Rendez-vous était donné au Mab’Lab, nouveau lieu de co-working à Paris pour cette première rencontre organisée par l’association Ghett’Up autour de son futur programme inédit de leadership de banlieue. Pas moins de 60 personnes ont répondu présentes, venues de différents réseaux : Frateli, Passeport Avenir, Make Sense,  Yes Akademia, des étudiants de prestigieuses écoles, des dirigeants d’associations, des RH, des entrepreneurs et quelques créatifs comme des infographes, vidéastes et photographes.

Inès Seddiki, présidente de l’association Ghett’Up.

A la manette, Inès Seddiki, chargée de partenariat ONU chez AXA et présidente de Ghett’Up, le soir, les week-ends et les jours fériés comme elle aime à le dire. Avec beaucoup d’humour, cette jeune femme de 26 ans, qui a grandi entre Sarcelles, Saint-Denis et Stains, diplômée de l’École de Management de Grenoble, commence d’abord par raconter son expérience aux États-Unis, en 2015, au sein de Global Potential. « Lors de mon premier stage à New-York, j’ai été frappée par les techniques d’empowerment à destination des jeunes des quartiers d’Harlem et du Queens pour leur apprendre à prendre la parole. En France, à part quelques pionniers, on avait du soutien scolaire, des sorties karting et des journées à Deauville. Ces activités sont fondamentales mais il manquait la suite, un vrai complément ».

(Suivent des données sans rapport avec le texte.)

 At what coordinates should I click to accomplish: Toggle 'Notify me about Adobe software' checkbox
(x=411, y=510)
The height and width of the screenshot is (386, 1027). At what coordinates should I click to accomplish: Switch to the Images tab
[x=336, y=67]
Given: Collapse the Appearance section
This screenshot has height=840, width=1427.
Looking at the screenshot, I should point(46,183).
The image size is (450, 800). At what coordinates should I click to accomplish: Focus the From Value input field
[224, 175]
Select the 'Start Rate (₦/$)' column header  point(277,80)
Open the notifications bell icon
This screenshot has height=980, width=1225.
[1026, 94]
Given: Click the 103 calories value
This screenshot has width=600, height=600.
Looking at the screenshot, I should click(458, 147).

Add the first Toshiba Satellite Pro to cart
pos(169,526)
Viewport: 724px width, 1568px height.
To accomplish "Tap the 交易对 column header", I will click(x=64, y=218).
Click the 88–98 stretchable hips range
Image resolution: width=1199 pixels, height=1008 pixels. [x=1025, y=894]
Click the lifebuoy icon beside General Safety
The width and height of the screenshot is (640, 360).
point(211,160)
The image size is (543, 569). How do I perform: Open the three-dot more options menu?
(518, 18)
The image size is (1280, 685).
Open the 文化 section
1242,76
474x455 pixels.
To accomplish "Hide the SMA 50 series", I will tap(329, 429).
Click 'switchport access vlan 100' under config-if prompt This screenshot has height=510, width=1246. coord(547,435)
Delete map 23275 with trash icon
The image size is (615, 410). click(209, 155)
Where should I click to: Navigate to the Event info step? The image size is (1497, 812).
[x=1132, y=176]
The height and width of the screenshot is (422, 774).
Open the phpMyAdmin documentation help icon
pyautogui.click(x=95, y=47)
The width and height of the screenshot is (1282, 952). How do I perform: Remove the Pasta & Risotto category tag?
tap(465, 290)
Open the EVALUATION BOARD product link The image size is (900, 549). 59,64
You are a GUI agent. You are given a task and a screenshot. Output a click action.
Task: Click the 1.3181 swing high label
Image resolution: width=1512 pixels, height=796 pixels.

Inès rentre en France avec la volonté de faire bénéficier un maximum de gens de cette expérience. « Aux États-Unis, j’étais juste française. Je suis rentrée libérée d’un vrai poids et je voulais absolument partager ce que j’avais vécu ».

Elle créé tout d’abord le premier programme de Ghett’Up « From Philly 2 La Seine Saint Denis »  à destination des collégiens de 11 à 16 ans. L’objectif : leur permettre d’échanger sur l’actualité, leur quotidien, leur culture, leurs craintes et leurs rêves avec des jeunes du monde entier. Elle se rend compte qu’au delà de l’ouverture, il semble y avoir un vrai travail à faire sur la confiance en soi, pas seulement que pour les plus jeunes. « Dans les quartiers, les gens ont intériorisé tous les clichés de l’échec et des talents gâchés. Du coup c’est devenu automatique, dès qu’on réussit on quitte la banlieue. Heureusement que certains talents avec un beau parcours de réussite y restent, cela nous permet aujourd’hui de pouvoir récréer un réseau ». 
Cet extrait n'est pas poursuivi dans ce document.